Brief:
Below are the entries; return every line among them that holds the word "logo".

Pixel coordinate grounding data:
-*-
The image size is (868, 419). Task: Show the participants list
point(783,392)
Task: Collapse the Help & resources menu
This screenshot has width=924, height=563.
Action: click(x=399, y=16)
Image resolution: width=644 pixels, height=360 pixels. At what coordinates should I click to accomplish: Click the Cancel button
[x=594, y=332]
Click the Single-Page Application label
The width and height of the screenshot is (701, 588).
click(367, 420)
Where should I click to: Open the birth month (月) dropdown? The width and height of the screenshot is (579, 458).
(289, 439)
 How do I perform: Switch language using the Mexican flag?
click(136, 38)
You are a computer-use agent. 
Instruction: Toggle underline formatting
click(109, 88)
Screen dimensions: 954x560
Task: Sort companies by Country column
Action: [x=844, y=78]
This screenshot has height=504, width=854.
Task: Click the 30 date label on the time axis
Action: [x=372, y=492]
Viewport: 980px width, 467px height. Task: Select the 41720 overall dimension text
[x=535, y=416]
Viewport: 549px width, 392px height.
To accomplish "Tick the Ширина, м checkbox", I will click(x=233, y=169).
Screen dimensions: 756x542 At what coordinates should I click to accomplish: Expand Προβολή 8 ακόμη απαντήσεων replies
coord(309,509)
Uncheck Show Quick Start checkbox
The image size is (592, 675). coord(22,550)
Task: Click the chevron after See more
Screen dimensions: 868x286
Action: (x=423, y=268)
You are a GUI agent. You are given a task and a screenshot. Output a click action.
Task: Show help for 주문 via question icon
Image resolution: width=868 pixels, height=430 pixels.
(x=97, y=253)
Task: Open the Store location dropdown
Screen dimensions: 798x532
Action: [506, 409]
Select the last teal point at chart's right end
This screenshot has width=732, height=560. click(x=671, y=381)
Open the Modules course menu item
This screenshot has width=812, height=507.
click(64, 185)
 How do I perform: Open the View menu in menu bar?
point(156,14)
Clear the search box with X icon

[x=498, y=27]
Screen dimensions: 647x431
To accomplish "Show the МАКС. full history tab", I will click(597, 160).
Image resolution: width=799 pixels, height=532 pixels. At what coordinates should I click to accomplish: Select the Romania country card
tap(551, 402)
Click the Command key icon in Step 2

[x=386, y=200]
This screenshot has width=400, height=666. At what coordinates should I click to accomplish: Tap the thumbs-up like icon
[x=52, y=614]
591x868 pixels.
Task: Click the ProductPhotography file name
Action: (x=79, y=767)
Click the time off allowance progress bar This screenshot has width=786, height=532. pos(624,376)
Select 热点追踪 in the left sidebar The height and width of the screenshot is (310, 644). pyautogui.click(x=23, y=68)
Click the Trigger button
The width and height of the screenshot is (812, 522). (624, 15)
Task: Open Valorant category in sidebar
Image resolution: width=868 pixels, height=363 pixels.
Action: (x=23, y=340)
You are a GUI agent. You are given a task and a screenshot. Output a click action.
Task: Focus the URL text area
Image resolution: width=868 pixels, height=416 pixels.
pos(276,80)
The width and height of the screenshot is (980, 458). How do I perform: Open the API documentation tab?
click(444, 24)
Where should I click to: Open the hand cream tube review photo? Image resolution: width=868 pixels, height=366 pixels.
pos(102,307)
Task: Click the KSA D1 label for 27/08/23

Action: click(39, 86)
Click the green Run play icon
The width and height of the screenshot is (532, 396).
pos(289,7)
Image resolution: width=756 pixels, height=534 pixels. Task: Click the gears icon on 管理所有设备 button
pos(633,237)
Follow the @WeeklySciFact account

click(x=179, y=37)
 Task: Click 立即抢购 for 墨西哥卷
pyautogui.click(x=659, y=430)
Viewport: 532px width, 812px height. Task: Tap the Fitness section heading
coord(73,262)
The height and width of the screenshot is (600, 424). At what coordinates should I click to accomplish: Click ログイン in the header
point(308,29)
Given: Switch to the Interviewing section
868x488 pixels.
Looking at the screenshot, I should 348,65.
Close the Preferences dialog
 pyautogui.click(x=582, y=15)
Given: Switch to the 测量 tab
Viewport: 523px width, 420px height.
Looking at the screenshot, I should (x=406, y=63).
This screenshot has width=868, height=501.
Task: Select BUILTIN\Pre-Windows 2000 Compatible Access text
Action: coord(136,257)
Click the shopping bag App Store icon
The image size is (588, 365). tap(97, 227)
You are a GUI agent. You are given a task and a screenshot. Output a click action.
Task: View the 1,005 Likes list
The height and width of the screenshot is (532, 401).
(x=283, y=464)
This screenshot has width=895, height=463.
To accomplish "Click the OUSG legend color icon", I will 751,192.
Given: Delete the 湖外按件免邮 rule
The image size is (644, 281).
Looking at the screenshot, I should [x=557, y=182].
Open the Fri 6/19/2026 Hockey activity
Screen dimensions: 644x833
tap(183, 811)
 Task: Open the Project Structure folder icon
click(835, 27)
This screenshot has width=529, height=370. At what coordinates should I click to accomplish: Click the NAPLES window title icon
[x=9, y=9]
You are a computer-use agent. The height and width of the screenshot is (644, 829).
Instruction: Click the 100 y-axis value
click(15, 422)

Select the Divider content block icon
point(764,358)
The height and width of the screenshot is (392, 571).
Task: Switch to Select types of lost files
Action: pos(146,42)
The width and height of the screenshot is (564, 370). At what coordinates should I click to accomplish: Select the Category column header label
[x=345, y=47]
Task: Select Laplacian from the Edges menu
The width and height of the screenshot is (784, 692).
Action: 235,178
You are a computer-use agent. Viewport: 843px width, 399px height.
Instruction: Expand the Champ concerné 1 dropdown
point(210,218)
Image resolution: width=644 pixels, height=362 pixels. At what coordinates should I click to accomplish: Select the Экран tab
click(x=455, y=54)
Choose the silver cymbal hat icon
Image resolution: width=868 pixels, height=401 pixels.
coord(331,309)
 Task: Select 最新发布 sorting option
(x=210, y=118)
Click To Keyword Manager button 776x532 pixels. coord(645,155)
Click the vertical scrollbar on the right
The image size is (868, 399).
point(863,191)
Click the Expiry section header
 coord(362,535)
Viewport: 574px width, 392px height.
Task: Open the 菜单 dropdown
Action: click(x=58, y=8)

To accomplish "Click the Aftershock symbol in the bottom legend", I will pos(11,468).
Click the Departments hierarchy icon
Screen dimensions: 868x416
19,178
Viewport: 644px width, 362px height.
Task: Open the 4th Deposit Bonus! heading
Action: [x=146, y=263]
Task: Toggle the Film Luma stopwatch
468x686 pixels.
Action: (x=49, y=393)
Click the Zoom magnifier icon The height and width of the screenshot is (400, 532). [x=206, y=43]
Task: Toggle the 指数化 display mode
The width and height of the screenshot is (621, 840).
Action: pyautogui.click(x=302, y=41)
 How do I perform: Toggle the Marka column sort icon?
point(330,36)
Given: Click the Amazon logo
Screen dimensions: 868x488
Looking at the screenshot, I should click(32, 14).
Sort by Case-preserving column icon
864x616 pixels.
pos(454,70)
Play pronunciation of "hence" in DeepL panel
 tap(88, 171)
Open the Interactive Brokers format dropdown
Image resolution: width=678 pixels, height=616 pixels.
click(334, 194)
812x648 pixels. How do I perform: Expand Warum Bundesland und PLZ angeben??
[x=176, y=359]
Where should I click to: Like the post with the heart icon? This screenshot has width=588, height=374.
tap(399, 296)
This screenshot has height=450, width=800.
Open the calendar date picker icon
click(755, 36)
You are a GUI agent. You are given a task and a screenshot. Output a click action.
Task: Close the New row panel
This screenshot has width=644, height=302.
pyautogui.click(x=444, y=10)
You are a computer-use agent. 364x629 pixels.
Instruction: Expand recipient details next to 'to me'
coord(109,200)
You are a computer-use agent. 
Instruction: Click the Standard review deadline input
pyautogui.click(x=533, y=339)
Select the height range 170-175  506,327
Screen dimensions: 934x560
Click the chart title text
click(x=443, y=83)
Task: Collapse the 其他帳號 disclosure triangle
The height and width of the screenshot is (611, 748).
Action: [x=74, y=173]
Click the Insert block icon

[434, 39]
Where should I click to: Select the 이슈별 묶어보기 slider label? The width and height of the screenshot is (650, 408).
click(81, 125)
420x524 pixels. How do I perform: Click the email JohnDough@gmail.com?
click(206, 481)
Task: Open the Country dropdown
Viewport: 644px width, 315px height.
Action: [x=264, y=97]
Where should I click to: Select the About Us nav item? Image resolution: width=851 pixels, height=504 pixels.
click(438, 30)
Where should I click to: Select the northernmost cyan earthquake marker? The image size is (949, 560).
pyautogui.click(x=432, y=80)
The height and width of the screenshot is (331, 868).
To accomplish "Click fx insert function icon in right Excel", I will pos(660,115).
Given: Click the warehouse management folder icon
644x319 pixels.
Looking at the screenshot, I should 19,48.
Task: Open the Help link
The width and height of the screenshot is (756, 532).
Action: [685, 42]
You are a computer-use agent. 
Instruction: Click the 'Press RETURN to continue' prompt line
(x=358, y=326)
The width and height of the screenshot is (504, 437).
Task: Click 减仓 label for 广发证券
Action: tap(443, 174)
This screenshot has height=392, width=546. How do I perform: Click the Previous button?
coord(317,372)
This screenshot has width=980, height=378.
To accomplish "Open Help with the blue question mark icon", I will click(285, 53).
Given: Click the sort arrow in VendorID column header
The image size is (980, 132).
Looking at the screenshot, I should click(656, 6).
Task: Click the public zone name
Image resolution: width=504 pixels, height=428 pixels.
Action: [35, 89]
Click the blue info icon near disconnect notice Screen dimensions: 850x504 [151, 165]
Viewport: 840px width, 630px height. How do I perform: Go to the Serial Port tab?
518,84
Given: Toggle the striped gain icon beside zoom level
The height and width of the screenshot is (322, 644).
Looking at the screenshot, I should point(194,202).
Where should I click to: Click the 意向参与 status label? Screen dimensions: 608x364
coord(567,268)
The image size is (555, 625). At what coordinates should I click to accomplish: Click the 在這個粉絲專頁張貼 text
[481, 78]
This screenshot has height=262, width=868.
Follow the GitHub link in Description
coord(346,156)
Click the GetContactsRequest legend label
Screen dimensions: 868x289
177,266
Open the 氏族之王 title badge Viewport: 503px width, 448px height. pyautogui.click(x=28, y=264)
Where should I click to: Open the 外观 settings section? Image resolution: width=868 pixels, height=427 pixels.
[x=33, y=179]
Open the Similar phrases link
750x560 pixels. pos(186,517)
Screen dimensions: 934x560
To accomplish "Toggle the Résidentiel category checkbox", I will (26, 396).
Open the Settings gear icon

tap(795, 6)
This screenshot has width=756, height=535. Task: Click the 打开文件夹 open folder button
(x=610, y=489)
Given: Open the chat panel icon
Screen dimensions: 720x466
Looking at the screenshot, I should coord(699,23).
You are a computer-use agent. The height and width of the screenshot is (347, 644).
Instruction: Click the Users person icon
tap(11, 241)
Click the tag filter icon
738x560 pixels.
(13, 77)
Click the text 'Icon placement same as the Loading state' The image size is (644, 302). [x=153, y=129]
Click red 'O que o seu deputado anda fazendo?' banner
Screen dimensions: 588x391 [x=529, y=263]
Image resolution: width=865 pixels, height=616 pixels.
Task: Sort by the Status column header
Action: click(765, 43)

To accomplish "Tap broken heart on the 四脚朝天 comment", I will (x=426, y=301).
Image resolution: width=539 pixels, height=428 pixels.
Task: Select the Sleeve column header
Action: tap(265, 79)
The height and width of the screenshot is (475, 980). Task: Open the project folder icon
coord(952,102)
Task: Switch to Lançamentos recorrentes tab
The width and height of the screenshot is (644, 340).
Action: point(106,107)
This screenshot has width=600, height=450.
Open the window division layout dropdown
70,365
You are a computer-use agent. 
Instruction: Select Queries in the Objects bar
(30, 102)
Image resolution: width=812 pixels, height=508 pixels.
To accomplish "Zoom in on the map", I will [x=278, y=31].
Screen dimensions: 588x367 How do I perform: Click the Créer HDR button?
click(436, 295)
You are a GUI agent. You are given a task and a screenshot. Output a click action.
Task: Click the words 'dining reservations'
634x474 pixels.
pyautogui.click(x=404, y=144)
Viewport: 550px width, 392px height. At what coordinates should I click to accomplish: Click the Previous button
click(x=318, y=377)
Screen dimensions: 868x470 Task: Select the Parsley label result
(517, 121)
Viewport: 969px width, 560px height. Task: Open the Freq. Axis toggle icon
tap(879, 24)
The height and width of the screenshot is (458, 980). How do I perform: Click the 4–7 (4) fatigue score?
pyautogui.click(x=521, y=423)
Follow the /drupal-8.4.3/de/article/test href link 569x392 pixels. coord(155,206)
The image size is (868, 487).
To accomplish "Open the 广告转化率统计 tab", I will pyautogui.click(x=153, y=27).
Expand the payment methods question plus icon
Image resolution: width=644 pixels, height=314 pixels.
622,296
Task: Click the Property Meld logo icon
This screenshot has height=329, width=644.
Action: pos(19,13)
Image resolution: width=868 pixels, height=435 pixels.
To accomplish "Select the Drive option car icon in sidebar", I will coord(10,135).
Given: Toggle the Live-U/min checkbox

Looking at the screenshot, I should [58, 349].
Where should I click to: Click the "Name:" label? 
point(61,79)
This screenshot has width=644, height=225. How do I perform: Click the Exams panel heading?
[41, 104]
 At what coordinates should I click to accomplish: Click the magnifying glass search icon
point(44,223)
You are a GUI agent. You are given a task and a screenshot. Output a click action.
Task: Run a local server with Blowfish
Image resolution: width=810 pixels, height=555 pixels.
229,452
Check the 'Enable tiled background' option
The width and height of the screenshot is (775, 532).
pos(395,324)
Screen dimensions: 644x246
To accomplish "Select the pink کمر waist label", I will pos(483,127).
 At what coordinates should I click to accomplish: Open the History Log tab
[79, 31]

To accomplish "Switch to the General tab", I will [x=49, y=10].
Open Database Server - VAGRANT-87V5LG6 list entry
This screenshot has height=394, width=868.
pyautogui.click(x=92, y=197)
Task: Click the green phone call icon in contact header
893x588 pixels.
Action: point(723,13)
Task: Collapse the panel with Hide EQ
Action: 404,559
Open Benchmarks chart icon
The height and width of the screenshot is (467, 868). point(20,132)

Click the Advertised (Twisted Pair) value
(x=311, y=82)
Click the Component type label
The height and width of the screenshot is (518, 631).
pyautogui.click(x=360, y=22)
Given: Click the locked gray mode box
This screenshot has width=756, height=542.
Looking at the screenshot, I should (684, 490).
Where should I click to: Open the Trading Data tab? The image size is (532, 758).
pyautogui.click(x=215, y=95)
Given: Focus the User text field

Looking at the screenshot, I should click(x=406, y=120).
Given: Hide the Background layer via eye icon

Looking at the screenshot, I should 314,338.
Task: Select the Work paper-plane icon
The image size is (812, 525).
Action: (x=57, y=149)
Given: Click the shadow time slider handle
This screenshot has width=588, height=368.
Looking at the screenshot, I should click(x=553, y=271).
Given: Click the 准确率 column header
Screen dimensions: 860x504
-*-
Task output:
Given: Click the Amazon logo
Task: Click the Property Meld logo icon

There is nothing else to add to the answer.